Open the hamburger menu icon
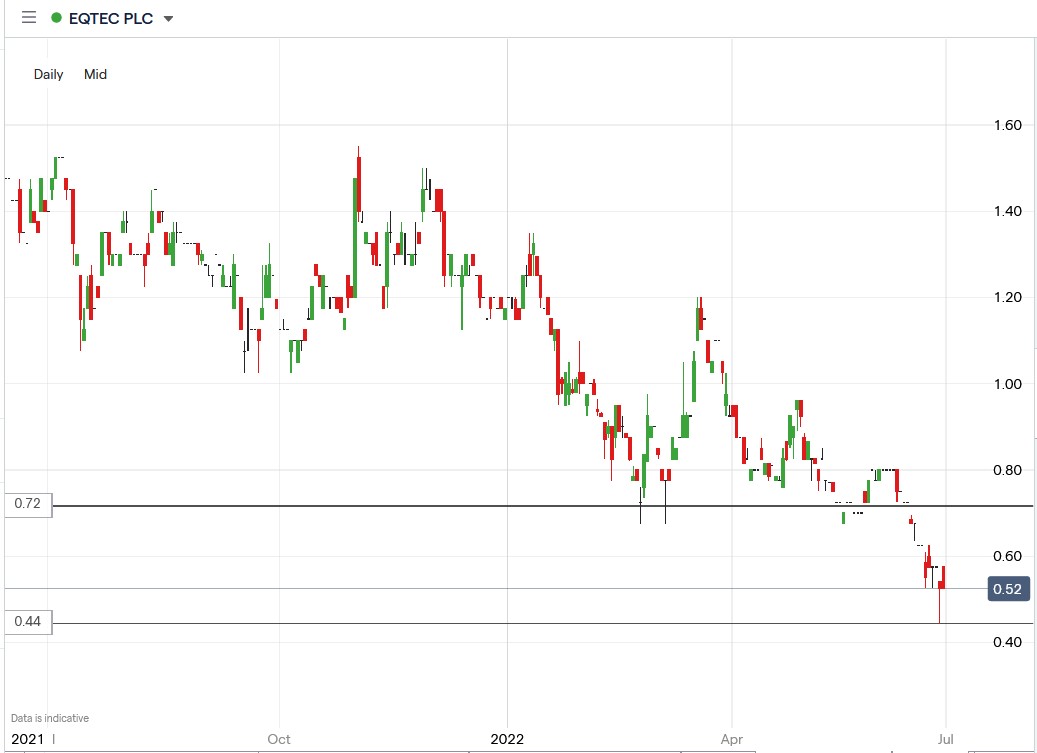Image resolution: width=1037 pixels, height=753 pixels. [28, 17]
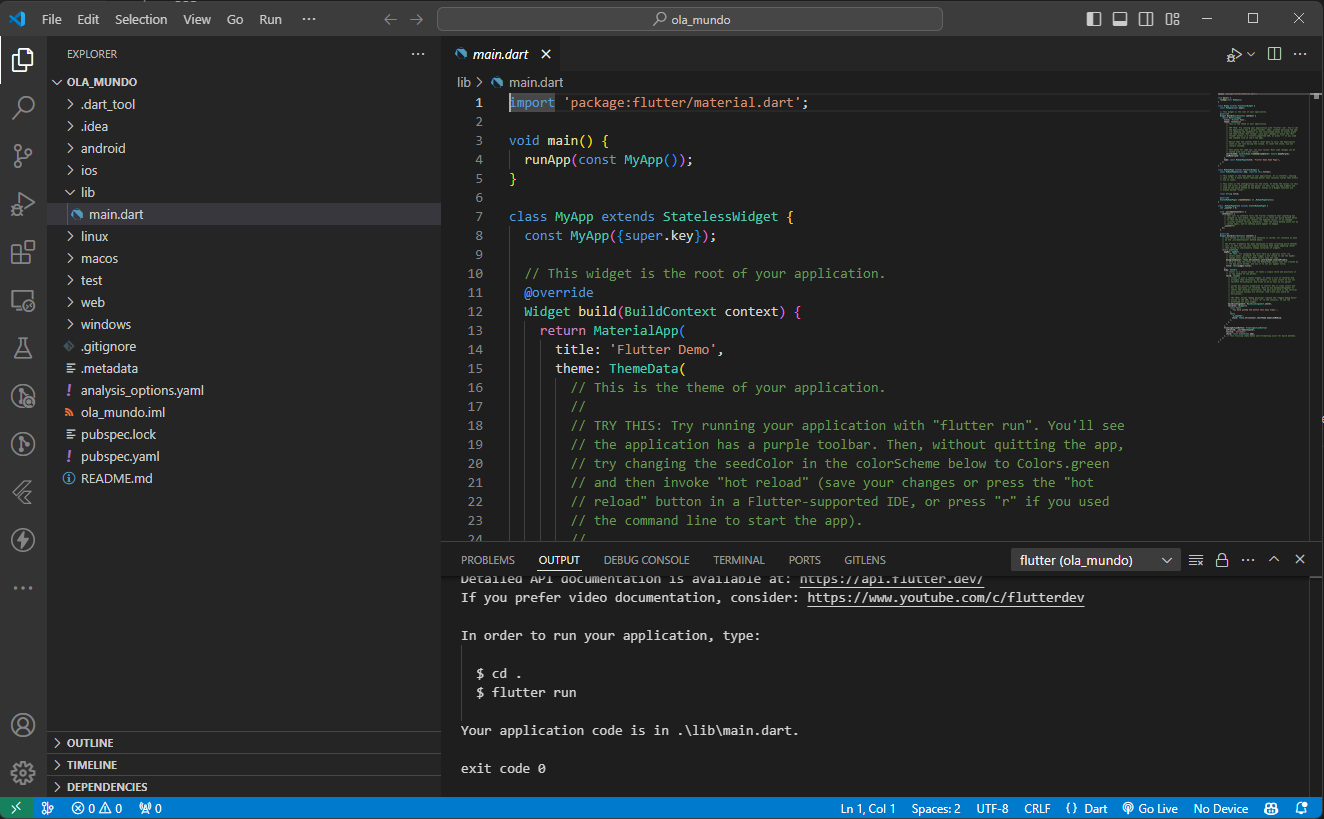Image resolution: width=1324 pixels, height=819 pixels.
Task: Expand the OUTLINE section
Action: [x=90, y=743]
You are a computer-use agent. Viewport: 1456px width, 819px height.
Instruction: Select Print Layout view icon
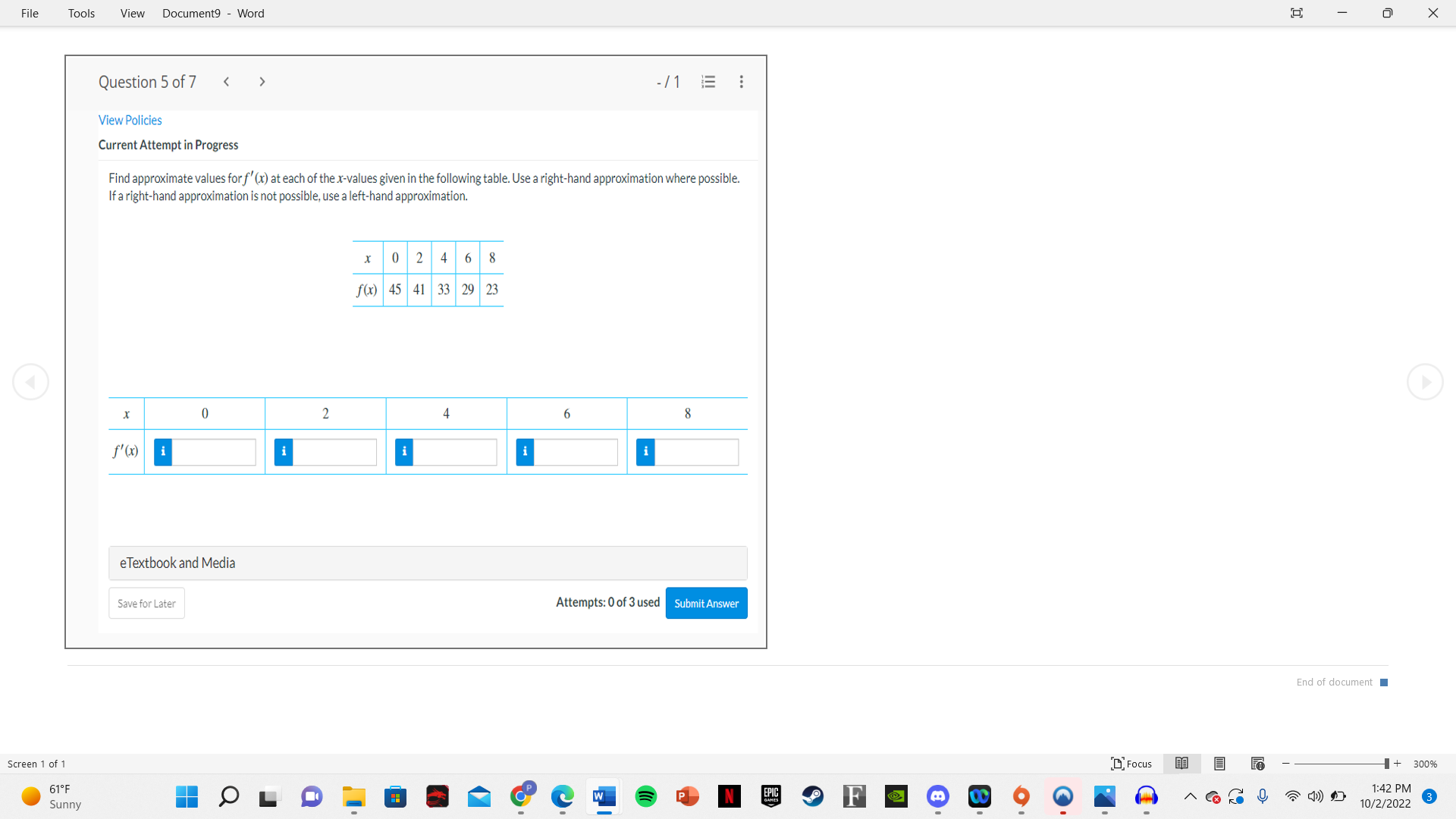[1219, 764]
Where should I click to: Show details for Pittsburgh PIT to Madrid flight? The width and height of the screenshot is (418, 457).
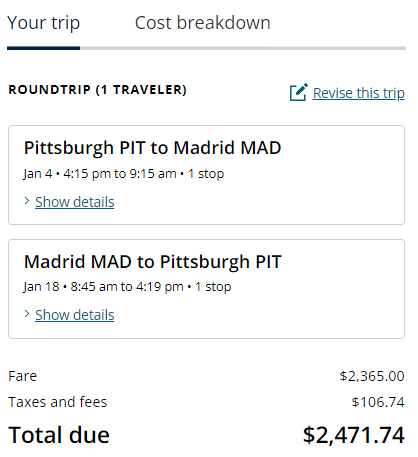pyautogui.click(x=75, y=202)
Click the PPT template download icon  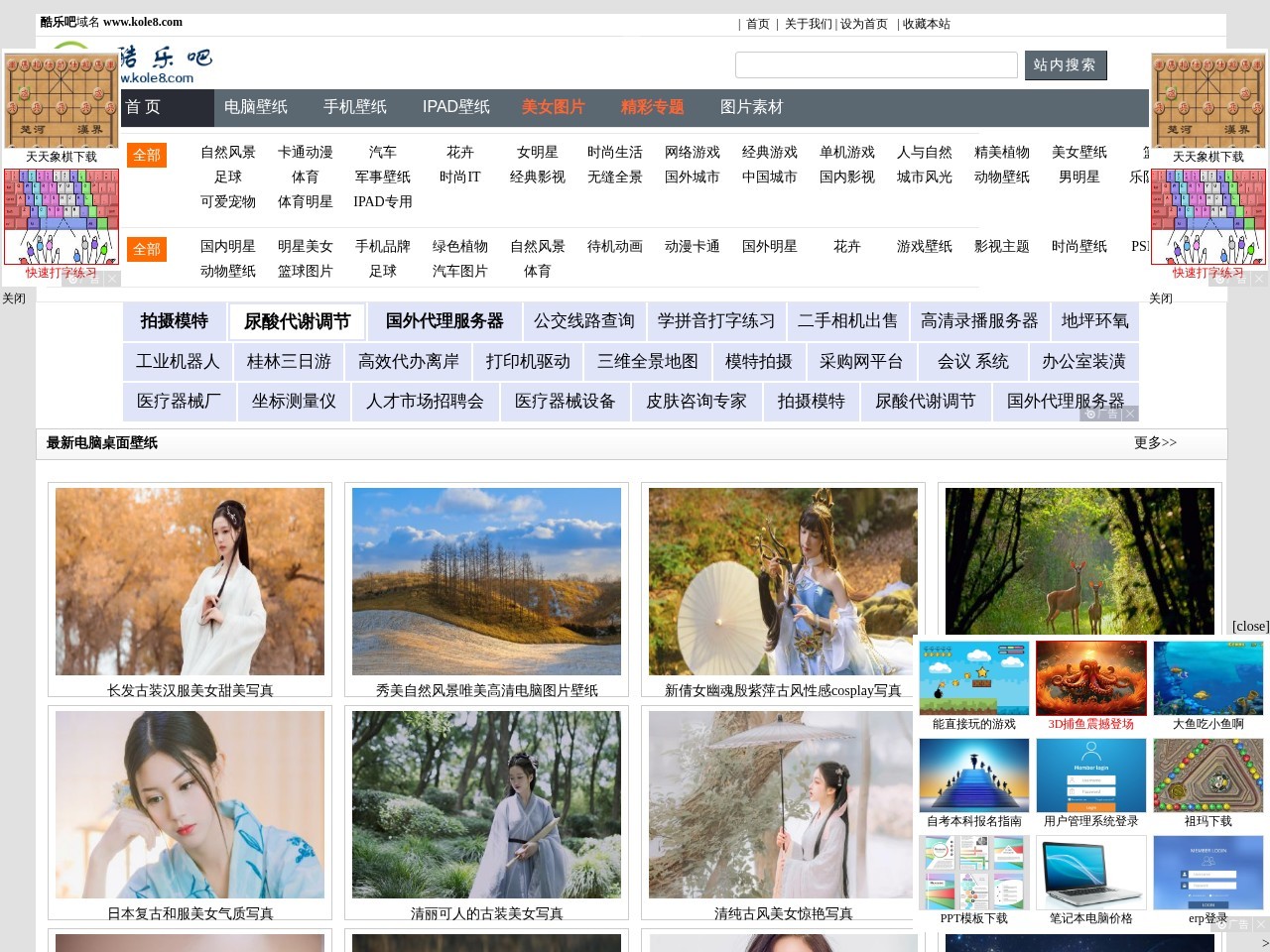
━━━━━━
(WHAT THIS TASK INVOLVES) Please present every line of the records above as a JSON list of strings, one string per line, skipping blank lines and leaving out the pictures.

(WORKED SOLUTION)
[
  "Open the hamburger menu icon",
  "Image resolution: width=1037 pixels, height=753 pixels. [28, 17]",
  "Image resolution: width=1324 pixels, height=819 pixels.",
  "Task: Expand the OUTLINE section",
  "Action: [x=90, y=743]",
  "You are a computer-use agent. Viewport: 1456px width, 819px height.",
  "Instruction: Select Print Layout view icon",
  "[1219, 764]",
  "Where should I click to: Show details for Pittsburgh PIT to Madrid flight? The width and height of the screenshot is (418, 457).",
  "pyautogui.click(x=75, y=202)",
  "Click the PPT template download icon  "
]